It was good liturgy: meal, symbol, psalm, charge, prayer. And at least in the short term, it helped. She was tearful that night at bedtime, but appropriately so, as anyone might be who was leaving something comfortable and familiar to go to something scary new. In the morning, she was excited. When I talked to her Friday night, she seemed settled and happy. We acknowledged the magnitude of the moment and gave her something tangible to hold on to. We made it clear that our family and community were what she was leaving, not just Central Regional. And we told her directly, that even though she wasn't with us, she was still a part of us and deeply loved.

This is where we went wrong before: we didn't acknowledge the magnitude of the moment. In my desire to protect her from my pain, it must have felt as if we didn't care. That's not a mistake I will make again.

Go in peace, Elizabeth. Our family and our community are strong enough and elastic enough to handle your absence for a time. You are still a much loved part of us and always will be. Remember that and use it to help you do the hard work you have to do.




Tuesday, May 31, 2011

you just might find you get what you need

It definitely wasn't love at first sight. You know those hokey ads of two people running towards each other in a field of daisies, arms extended, ending in an embrace? Well, we would have missed, turned around to try again, and smashed heads together, knocking out a tooth in one and inflicting a black eye on the other. It was really that bad.

When I found out that Elizabeth was being shipped back to Butner, I emailed E, our wonderful social worker from the last time there. She had a full caseload and didn't think we would end up with her this time. We didn't. I didn't hear anything after a day or so and emailed her again. Finally I got a phone call from Mr. G, our new social worker. He was obviously multi-tasking and apologized for being too busy to call. I said the best way to get ahold of me was to email. He said he didn't email. When I started talking about something I felt it was important for him to know, he cut me off and said he'd see me when I got there that afternoon.

By the time I did get there, I was in a fury. I was early enough that I figured a supervisor would be around and I planned to ask to be switched to a more compatible social worker. I was madder and meaner than the last time we'd been in Butner, and I was in no mood to be messed with. I waited in the lobby for him to come get me to take me to the unit. He arrived and started talking immediately about Elizabeth as we made the five minute walk to the lower level. E and I used to make small talk on that same walk. She made me feel like Elizabeth was the only patient she had and she had all the time in the world to listen. I felt like I was in the presence of another human and that made it easier to focus on the difficult work we had to do.

▶ _Given records_:
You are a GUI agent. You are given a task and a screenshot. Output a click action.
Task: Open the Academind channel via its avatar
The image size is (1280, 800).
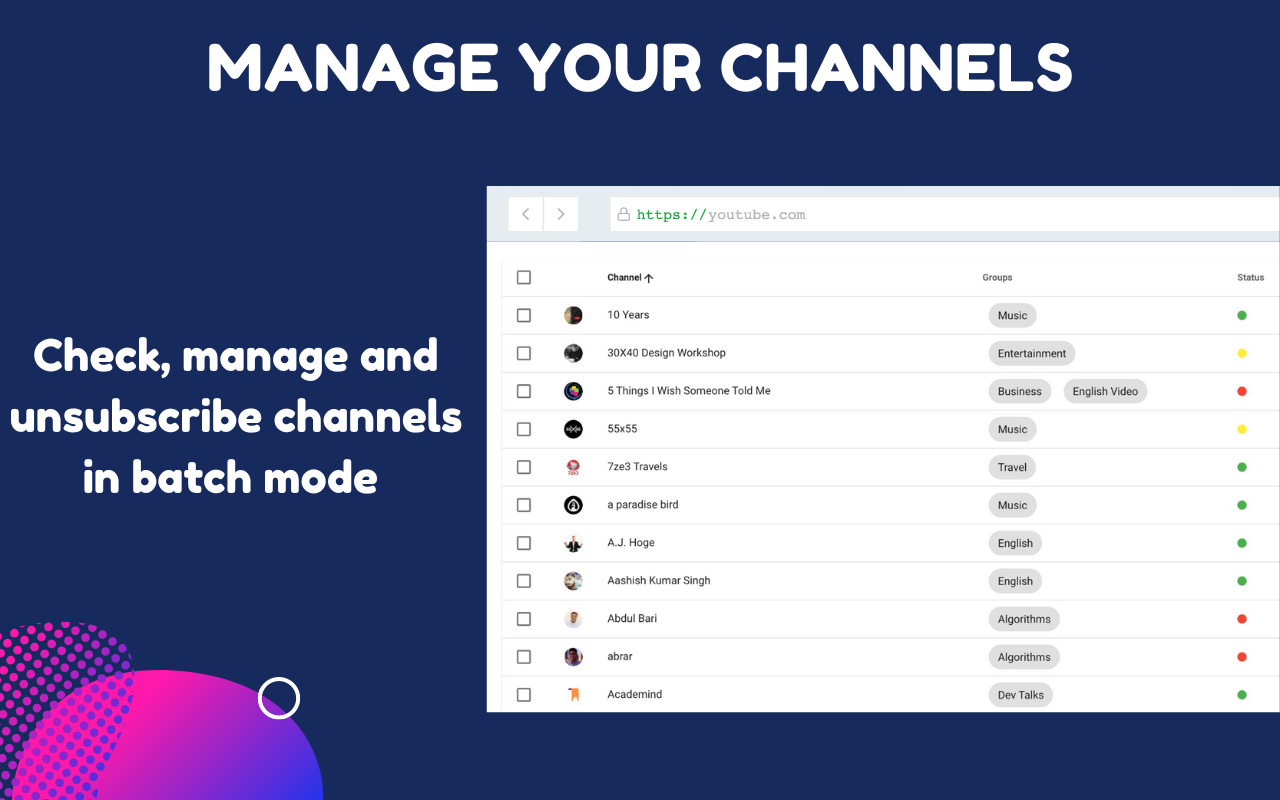(573, 694)
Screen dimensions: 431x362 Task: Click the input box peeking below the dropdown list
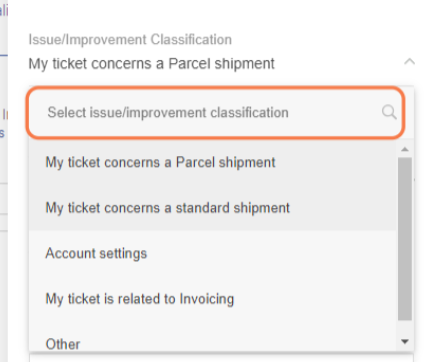[x=222, y=358]
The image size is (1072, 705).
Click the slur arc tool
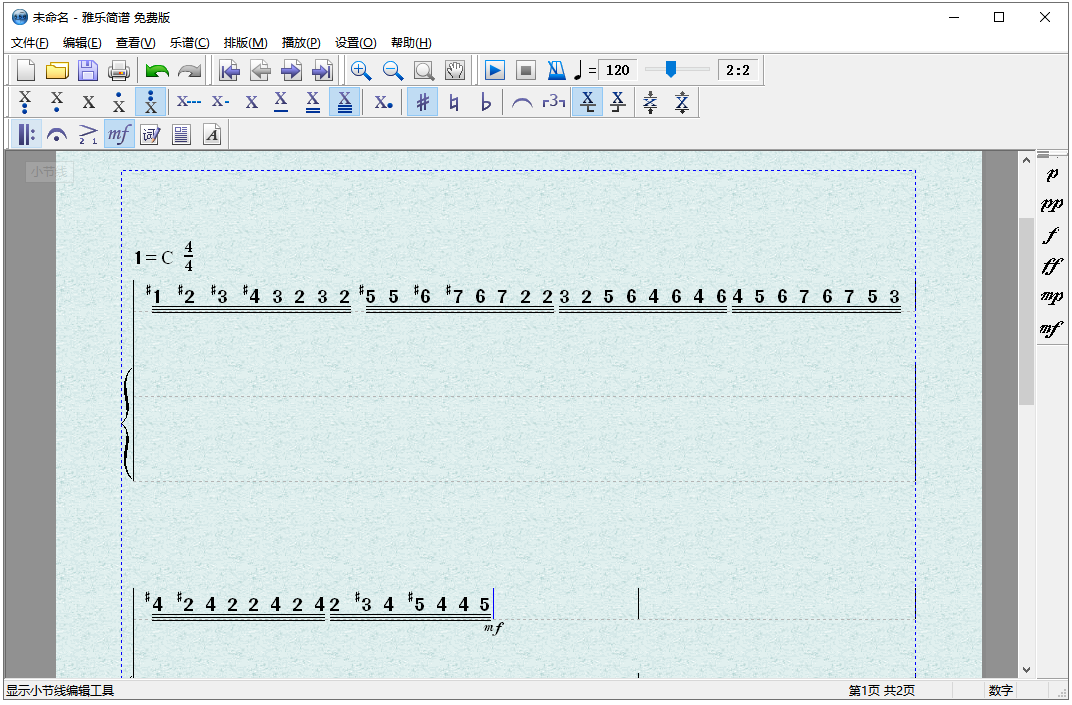pos(521,102)
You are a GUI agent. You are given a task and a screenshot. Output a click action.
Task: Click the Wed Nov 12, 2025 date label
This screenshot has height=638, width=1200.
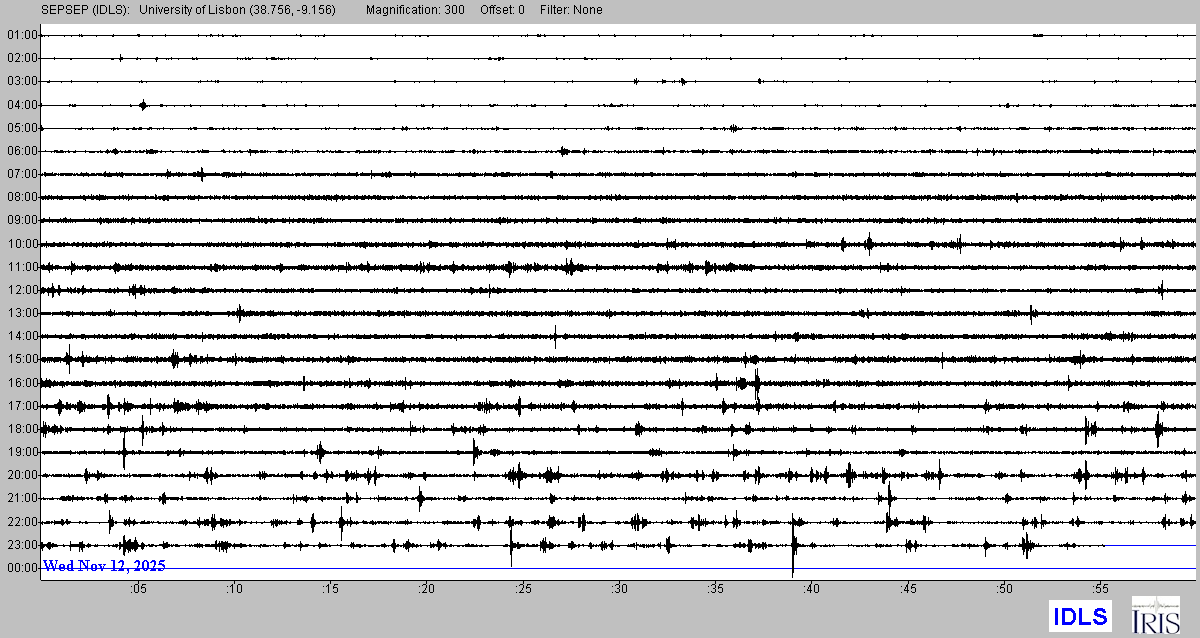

▶ _Exercise 1_: Reproduce everything in the blog passage from "By the time" down to "we had to do.".
▶ _Exercise 2_:
Answer these from the blog passage:
(a) What name is given for the family's social worker from the previous time at Butner?
(b) What did Mr. G say when told that email was the best way to reach the writer?
(c) How long was the walk from the lobby to the lower level?
▶ _Exercise 3_: In the blog passage, what had the family done wrong before, and how had it likely come across to Elizabeth?
The records that come after the text were taken from a different source.

▶ _Written answer 1_:
By the time I did get there, I was in a fury. I was early enough that I figured a supervisor would be around and I planned to ask to be switched to a more compatible social worker. I was madder and meaner than the last time we'd been in Butner, and I was in no mood to be messed with. I waited in the lobby for him to come get me to take me to the unit. He arrived and started talking immediately about Elizabeth as we made the five minute walk to the lower level. E and I used to make small talk on that same walk. She made me feel like Elizabeth was the only patient she had and she had all the time in the world to listen. I felt like I was in the presence of another human and that made it easier to focus on the difficult work we had to do.

▶ _Written answer 2_:
(a) E
(b) He said he didn't email.
(c) Five minutes

▶ _Written answer 3_: Before, they did not acknowledge the magnitude of the moment. Because the writer wanted to protect Elizabeth from the writer's own pain, it must have felt to her as if they didn't care.